By Peter Ricci
As Barack Obama campaigns on his accomplishments of the past four years, a new report from RealtyTrac takes its own look at the president's first term. Titled "Election 2012 Housing Health Check," the report analyzes five key metrics of housing health in more than 900 counties in the U.S., comparing the current stats with those of 2008 – and, perhaps unsurprisingly, the scenario is not super positive, though there may be more to the picture than the numbers let on.
Housing Health – Don't Need No Doctor?
The key metrics that RealtyTrac analyzed for its housing health report were average home prices, unemployment, foreclosure inventory, foreclosure starts and share of distressed sales. Here were some of the reports key findings:
- In 65 percent of the sampled counties, or 580 total, at least three out of the five metrics were worse off than four years ago, while in 35 percent of the counties, at least three were better off.
- Home prices are down in a majority of the counties, but unemployment rates are up in more than 90 percent of the counties.
- Regarding foreclosures, a bit more than half of the counties are reporting lower foreclosure inventory and fewer foreclosure starts in 2012.
- Distressed property sales make up 10 percent or more of home sales in the majority of the nation's counties, and in 20 percent of the counties, distressed sales make up a quarter of all sales.
Parameters of a Housing Recovery
Based on that data, the picture for housing health would seem to be pretty grim, if not dire – the patient might as well be in cardiac arrest! However, as we've been reporting in recent weeks, there have been a number of positive developments in the housing market, but it's important to note the parameters for much of those numbers.

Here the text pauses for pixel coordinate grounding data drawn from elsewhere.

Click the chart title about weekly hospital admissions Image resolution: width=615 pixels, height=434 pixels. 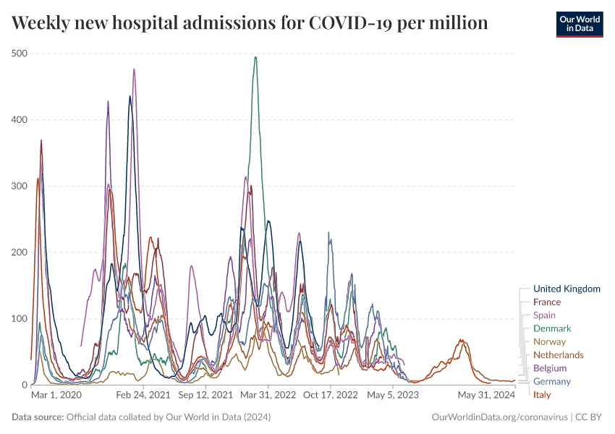point(250,23)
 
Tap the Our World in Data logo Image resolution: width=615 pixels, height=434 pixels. point(580,24)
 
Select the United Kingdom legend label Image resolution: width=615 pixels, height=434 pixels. point(567,289)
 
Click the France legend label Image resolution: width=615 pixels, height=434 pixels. point(546,302)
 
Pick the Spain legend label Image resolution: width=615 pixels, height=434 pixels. point(544,315)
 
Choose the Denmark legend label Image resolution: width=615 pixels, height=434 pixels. point(552,328)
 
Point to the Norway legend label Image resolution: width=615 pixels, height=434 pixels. point(549,341)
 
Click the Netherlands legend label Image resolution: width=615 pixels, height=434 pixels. point(558,354)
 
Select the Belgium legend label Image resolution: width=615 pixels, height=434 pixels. point(550,368)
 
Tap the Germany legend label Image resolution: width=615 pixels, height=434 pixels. point(551,381)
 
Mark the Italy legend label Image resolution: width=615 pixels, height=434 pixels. point(541,395)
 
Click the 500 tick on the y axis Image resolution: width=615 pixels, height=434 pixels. point(20,54)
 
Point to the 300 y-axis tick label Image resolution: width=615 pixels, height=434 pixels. point(20,186)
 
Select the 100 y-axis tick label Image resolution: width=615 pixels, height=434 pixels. point(20,318)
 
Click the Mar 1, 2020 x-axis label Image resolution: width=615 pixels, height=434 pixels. point(56,396)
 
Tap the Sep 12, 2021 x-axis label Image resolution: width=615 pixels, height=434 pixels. point(205,396)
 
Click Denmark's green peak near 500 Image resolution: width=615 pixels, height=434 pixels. point(255,57)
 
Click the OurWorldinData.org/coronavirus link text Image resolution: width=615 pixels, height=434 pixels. point(499,417)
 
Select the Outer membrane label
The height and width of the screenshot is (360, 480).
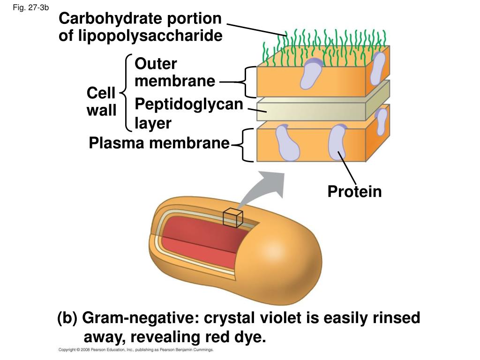pos(174,73)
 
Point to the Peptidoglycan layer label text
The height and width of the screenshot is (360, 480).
pos(189,113)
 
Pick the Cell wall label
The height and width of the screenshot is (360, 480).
pos(101,102)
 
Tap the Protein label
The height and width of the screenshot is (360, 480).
pos(354,191)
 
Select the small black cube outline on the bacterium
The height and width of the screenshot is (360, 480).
pos(232,218)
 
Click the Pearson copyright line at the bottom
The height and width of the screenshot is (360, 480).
pos(136,350)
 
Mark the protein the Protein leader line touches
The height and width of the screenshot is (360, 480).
pos(337,143)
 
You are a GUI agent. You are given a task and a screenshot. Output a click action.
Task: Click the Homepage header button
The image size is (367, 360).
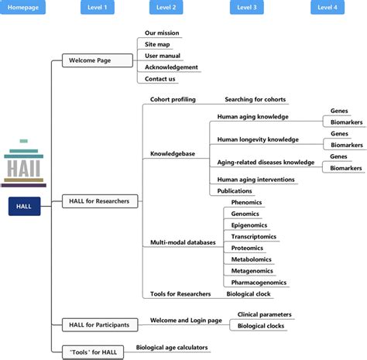(24, 8)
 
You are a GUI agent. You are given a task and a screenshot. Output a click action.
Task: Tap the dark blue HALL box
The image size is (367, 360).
(24, 207)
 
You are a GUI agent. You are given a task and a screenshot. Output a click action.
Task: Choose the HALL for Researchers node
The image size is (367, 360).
(98, 201)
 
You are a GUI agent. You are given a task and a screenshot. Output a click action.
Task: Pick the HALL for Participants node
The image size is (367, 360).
(98, 324)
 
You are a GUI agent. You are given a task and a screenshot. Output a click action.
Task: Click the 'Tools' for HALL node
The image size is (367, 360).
(91, 352)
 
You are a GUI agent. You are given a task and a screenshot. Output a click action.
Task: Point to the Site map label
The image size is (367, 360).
(158, 44)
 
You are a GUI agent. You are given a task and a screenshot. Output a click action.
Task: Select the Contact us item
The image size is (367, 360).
(160, 79)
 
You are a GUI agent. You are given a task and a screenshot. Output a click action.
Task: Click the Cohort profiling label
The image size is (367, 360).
(173, 100)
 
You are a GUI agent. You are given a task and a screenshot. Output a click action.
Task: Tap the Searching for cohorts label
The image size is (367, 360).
(255, 100)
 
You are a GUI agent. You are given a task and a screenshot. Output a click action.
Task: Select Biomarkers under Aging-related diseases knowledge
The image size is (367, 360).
(345, 168)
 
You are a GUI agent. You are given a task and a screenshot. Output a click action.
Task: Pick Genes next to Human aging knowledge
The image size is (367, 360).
(340, 111)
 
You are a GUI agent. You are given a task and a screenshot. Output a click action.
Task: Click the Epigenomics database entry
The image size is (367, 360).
(250, 225)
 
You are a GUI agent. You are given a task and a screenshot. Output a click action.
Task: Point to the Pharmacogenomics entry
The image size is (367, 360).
(259, 283)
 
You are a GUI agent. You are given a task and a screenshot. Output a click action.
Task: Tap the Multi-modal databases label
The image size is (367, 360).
(183, 242)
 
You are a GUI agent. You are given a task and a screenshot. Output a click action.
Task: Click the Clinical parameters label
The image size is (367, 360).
(265, 314)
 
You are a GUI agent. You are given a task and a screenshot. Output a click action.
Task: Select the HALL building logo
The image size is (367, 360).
(23, 164)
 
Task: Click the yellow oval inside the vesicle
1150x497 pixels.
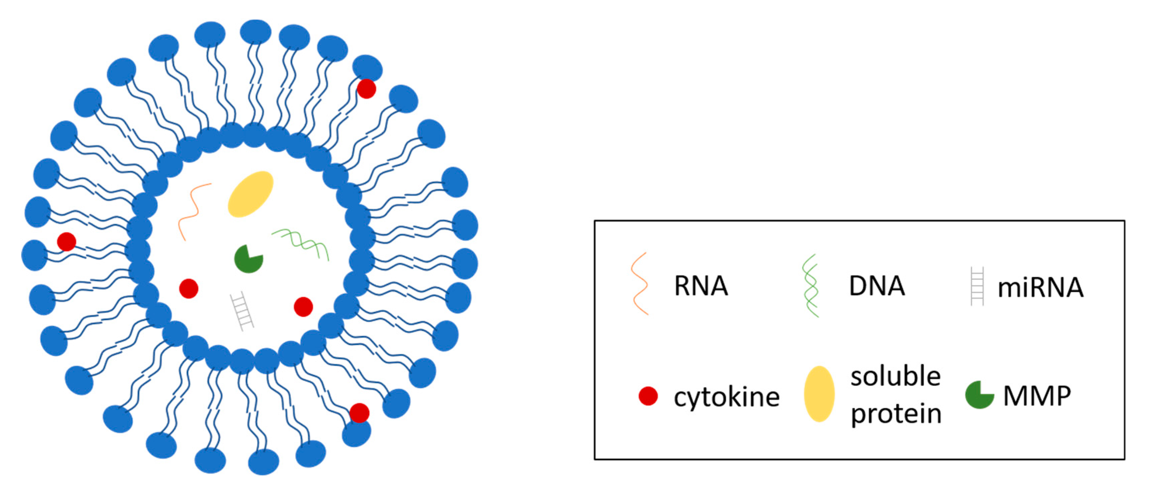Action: click(250, 194)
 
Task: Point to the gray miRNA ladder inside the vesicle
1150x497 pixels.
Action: click(242, 311)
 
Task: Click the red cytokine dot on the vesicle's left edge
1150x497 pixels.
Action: click(66, 242)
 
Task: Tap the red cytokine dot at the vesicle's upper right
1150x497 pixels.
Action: click(366, 88)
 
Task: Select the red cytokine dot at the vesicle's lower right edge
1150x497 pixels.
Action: click(359, 413)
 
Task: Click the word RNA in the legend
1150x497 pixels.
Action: click(701, 286)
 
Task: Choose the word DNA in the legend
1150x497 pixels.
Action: click(877, 286)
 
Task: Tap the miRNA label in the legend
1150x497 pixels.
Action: click(1040, 287)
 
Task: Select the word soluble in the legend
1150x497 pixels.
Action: click(896, 376)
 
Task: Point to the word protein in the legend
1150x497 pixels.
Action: click(896, 414)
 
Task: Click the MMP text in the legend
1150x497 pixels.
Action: click(1037, 396)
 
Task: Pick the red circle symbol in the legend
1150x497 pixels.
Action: click(648, 396)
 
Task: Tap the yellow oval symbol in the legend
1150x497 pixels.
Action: click(819, 394)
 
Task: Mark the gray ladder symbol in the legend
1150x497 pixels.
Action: click(977, 286)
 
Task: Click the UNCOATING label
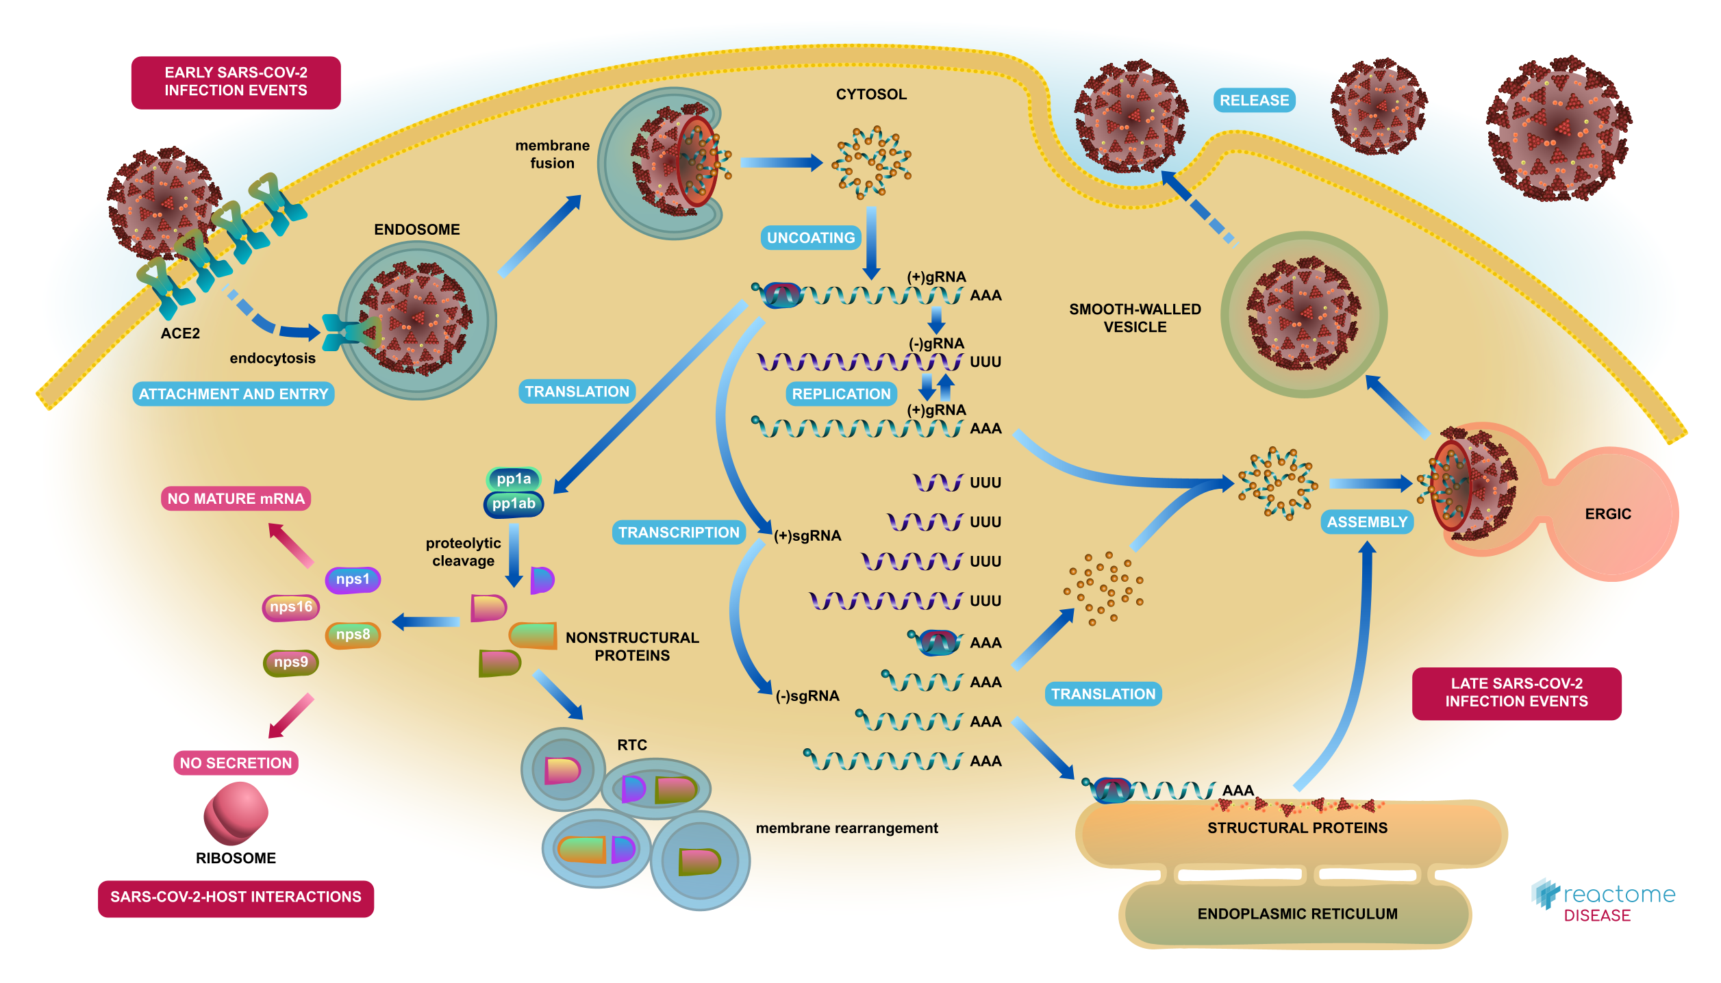811,238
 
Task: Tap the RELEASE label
1254,100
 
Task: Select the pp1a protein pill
514,478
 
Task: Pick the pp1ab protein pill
514,504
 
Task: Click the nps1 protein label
353,579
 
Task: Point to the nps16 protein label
291,607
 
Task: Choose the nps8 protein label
353,635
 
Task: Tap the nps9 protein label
291,663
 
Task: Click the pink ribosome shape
236,813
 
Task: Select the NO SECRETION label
236,763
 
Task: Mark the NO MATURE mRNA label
236,498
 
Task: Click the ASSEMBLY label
1367,522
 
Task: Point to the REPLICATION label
841,394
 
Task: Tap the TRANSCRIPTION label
679,533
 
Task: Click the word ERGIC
1608,514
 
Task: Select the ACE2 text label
180,333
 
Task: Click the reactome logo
1603,901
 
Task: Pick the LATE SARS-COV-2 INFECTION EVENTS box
1516,693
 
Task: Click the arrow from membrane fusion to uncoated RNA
781,163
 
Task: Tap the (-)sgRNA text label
807,696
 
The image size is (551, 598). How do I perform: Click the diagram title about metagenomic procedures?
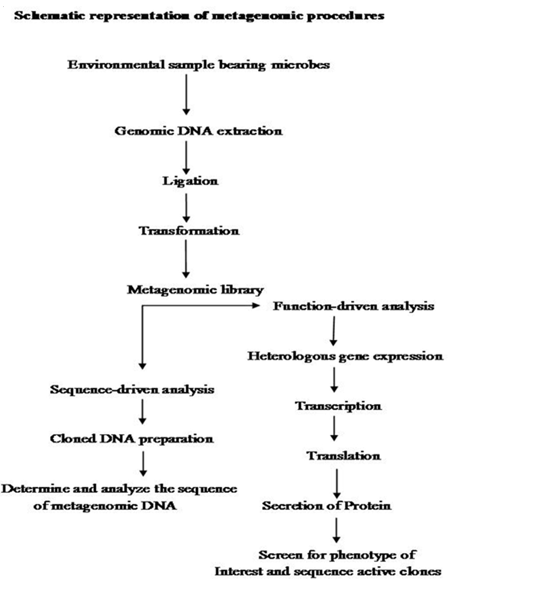point(199,16)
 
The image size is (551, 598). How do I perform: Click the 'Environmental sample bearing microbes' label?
point(199,65)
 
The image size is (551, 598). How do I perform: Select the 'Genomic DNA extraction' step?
point(199,131)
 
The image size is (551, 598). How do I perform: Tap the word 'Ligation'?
point(190,181)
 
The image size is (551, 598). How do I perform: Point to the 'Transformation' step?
point(189,231)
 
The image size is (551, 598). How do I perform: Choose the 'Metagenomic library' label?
point(195,290)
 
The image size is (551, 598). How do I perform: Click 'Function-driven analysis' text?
point(353,306)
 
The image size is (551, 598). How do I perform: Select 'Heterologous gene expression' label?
point(345,356)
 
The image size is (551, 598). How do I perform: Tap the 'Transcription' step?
point(339,406)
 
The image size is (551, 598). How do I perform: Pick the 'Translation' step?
point(344,456)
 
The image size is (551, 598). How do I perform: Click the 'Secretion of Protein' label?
point(326,506)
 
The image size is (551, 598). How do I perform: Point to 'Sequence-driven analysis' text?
point(132,389)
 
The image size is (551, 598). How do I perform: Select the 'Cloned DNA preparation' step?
point(131,439)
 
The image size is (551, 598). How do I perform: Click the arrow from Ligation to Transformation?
point(186,208)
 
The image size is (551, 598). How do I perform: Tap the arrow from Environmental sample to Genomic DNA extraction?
point(186,94)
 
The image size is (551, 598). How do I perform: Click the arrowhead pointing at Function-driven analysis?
point(256,305)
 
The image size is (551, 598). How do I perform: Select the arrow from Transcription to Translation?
point(334,428)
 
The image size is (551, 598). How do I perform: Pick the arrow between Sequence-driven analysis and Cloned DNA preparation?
point(143,412)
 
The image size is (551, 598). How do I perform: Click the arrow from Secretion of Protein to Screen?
point(336,530)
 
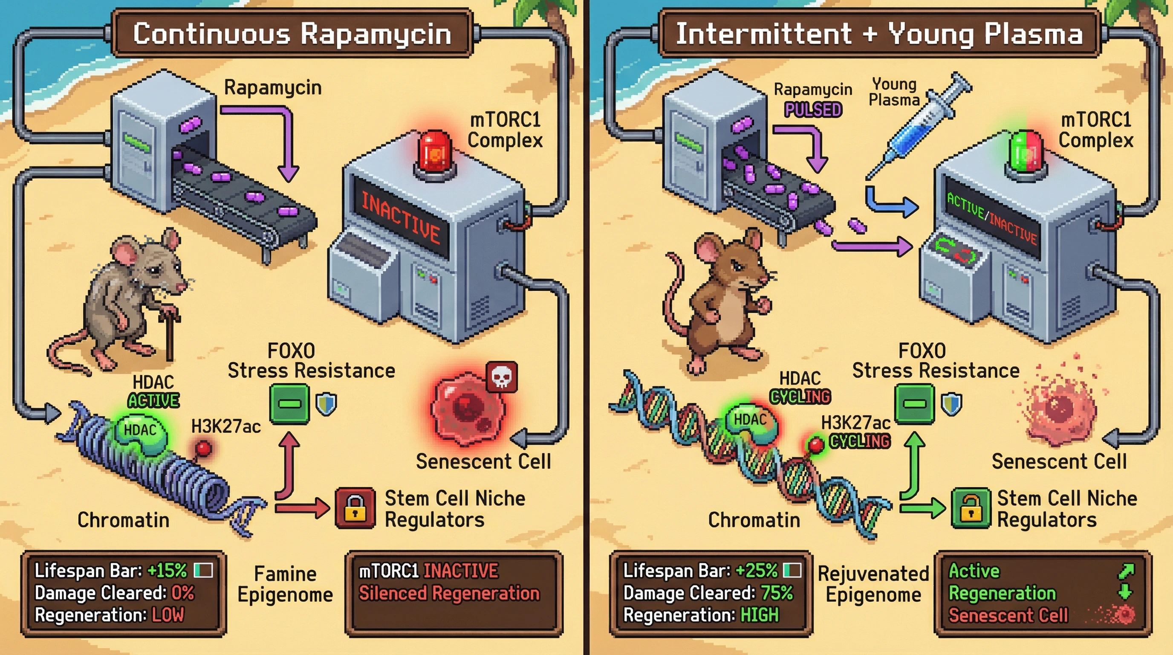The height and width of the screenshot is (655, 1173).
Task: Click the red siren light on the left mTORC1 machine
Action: (434, 153)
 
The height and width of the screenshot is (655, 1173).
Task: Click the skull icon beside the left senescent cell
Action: (501, 377)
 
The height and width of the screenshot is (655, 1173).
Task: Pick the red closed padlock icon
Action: (355, 508)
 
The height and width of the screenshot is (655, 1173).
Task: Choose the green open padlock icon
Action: (971, 508)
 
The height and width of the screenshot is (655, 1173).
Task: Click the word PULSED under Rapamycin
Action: (813, 110)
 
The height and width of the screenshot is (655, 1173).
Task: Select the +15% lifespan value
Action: (167, 570)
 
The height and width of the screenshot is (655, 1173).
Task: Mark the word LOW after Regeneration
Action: (168, 615)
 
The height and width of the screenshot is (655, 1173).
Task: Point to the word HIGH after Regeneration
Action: (760, 615)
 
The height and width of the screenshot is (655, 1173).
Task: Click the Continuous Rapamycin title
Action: (292, 34)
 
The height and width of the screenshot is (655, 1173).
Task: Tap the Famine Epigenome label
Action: (285, 584)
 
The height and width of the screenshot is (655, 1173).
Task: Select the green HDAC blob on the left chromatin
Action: (141, 433)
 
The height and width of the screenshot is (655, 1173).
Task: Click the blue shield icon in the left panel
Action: (326, 404)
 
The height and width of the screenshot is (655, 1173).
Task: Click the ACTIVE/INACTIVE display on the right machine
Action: (992, 218)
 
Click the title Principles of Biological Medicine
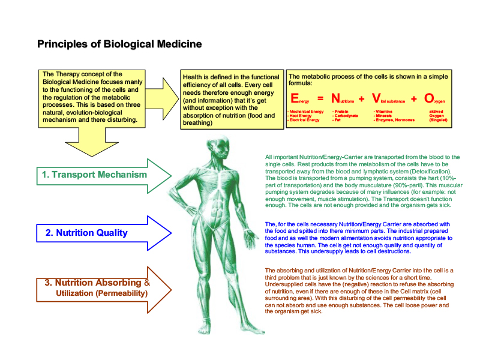pos(119,44)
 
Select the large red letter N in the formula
pos(336,99)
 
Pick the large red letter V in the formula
pos(376,99)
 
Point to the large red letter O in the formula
pos(429,99)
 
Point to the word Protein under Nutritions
pos(341,112)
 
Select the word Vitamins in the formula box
pos(383,112)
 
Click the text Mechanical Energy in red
pos(307,112)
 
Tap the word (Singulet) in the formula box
pos(438,120)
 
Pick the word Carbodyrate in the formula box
pos(346,116)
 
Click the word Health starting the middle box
pos(193,77)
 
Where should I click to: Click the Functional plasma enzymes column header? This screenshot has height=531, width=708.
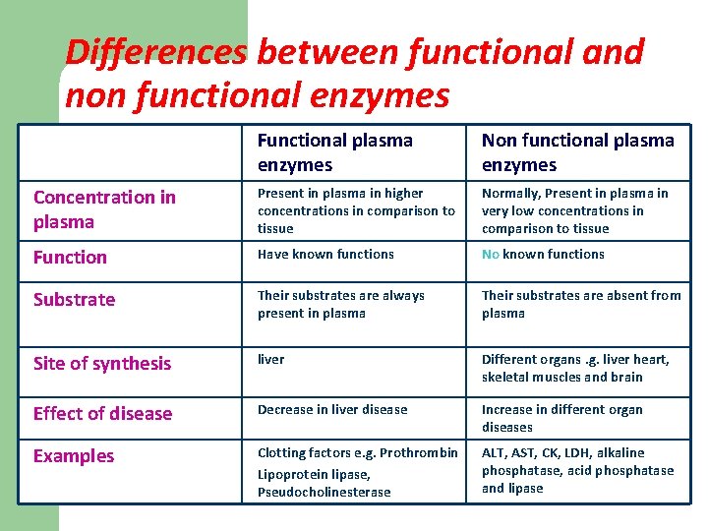(334, 152)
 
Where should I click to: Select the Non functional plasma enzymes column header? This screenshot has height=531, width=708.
(577, 152)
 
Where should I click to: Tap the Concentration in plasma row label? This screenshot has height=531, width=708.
(104, 208)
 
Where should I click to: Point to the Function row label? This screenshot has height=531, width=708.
(70, 258)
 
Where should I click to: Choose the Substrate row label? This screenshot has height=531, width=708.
(74, 300)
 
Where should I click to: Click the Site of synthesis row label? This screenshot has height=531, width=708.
(102, 364)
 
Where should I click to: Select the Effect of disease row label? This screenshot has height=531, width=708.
(102, 414)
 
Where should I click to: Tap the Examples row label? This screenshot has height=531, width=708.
(74, 456)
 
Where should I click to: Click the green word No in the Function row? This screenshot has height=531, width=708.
(491, 254)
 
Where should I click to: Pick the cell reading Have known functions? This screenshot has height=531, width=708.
(325, 254)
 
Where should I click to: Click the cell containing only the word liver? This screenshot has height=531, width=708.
(270, 359)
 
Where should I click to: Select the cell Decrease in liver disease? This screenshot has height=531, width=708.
(331, 409)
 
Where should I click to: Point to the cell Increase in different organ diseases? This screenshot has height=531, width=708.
(561, 418)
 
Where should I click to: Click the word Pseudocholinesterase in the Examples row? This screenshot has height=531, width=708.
(324, 492)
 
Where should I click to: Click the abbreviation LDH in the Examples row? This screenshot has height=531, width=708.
(586, 452)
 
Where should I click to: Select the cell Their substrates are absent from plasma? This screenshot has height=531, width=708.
(580, 304)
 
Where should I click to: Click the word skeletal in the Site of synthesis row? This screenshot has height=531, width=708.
(508, 377)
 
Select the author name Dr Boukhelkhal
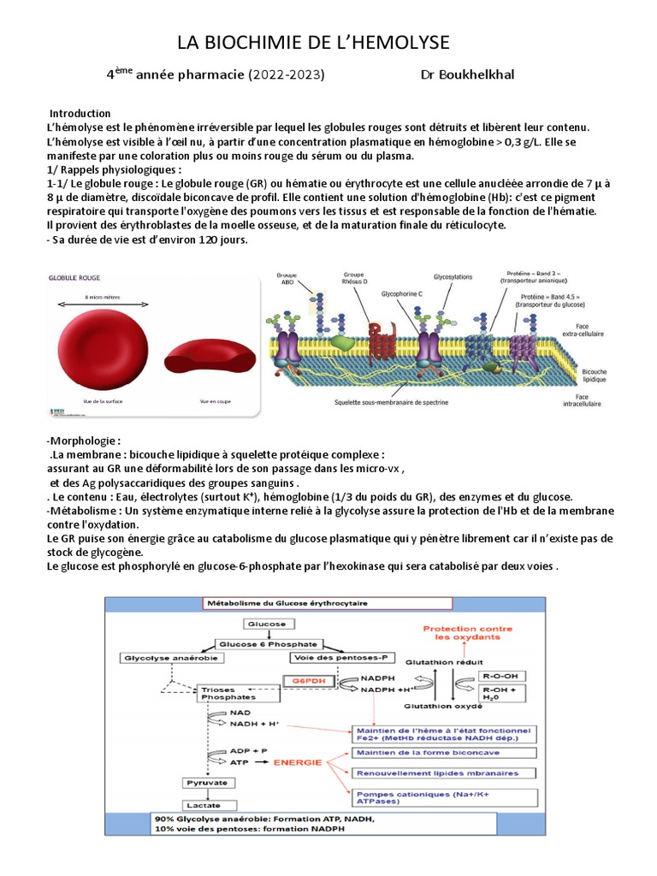467,74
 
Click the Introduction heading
80,114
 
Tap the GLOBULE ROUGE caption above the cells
74,278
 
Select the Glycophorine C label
404,293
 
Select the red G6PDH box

For instance, privately-owned housing starts are on pace to rise 25 percent from 2011; homebuilder confidence has hit its highest mark since 2006; foreclosure sales in September only accounted for 14 percent of all existing-home sales, down from 50 percent in February 2011; and The Wall Street Journal, among other outlets, are reporting that home prices bottomed in the last year. So yes, housing is down compared to 2008, but from 2011, there are quite a few positive developments to keep an eye on.